A line counts if it contains the word "computer" at least once. State how many such lines the records contain, giving the number alone.

━━━ INPUT DATA ━━━

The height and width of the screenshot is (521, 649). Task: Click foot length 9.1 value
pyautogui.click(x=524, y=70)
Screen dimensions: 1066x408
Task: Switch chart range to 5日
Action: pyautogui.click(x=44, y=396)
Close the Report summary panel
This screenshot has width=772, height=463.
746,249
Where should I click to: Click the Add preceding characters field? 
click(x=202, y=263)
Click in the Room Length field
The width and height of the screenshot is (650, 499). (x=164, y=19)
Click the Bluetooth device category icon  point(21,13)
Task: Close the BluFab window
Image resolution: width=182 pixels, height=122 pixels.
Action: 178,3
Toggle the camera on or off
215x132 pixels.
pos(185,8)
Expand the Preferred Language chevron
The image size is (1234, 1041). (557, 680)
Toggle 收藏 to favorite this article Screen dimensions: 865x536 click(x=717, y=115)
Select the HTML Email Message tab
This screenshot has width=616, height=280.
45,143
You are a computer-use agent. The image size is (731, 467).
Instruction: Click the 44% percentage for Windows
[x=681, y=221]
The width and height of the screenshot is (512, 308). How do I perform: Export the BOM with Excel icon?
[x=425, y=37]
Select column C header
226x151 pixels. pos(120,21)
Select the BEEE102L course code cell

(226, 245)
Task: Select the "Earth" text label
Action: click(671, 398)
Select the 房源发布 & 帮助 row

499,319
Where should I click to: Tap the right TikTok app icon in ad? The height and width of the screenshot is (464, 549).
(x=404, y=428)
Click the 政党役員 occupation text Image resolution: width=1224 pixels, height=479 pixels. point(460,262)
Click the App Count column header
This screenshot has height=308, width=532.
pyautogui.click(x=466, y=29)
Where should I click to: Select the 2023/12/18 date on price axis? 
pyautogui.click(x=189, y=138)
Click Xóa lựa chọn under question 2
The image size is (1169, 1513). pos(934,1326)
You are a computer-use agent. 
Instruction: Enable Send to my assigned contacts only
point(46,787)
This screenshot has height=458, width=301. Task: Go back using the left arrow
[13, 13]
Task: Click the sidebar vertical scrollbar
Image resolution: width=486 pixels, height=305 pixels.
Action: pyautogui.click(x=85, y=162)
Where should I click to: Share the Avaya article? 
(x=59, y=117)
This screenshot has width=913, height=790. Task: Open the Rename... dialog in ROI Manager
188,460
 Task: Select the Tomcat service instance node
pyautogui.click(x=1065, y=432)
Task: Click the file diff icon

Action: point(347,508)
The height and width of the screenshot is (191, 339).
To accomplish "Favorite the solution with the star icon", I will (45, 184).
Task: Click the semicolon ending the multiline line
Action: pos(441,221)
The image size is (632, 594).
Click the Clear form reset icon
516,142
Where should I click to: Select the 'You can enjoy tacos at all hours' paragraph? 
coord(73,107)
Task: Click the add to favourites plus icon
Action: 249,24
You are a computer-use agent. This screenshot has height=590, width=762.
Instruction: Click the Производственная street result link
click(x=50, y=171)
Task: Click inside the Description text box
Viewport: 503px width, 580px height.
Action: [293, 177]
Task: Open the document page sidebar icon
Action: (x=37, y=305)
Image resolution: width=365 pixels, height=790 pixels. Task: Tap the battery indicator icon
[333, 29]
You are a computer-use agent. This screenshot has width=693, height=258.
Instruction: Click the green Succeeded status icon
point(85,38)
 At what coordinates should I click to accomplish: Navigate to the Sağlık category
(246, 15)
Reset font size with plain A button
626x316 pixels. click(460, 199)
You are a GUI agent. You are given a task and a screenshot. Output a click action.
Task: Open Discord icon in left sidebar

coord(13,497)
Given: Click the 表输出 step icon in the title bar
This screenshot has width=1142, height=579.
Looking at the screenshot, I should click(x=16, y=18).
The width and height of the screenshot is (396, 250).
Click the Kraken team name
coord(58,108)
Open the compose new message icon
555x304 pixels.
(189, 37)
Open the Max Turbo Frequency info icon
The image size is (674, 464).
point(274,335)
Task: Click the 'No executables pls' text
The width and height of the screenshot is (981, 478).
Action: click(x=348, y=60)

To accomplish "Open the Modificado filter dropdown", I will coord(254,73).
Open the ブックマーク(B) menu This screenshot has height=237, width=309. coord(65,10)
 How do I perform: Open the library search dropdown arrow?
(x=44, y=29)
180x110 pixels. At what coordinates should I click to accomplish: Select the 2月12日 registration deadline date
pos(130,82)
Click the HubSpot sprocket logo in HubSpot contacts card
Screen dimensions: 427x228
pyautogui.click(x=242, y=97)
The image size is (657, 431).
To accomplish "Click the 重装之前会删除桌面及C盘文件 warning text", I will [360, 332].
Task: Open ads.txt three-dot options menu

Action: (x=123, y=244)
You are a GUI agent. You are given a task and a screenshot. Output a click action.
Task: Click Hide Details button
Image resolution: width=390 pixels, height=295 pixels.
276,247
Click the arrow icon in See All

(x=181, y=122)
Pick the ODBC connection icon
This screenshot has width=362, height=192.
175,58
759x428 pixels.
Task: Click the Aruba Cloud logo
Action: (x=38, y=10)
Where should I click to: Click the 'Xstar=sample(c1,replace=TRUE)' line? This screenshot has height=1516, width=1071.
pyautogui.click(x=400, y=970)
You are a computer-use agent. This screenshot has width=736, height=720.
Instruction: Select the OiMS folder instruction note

━━━

# [EXERCISE ANSWER]
5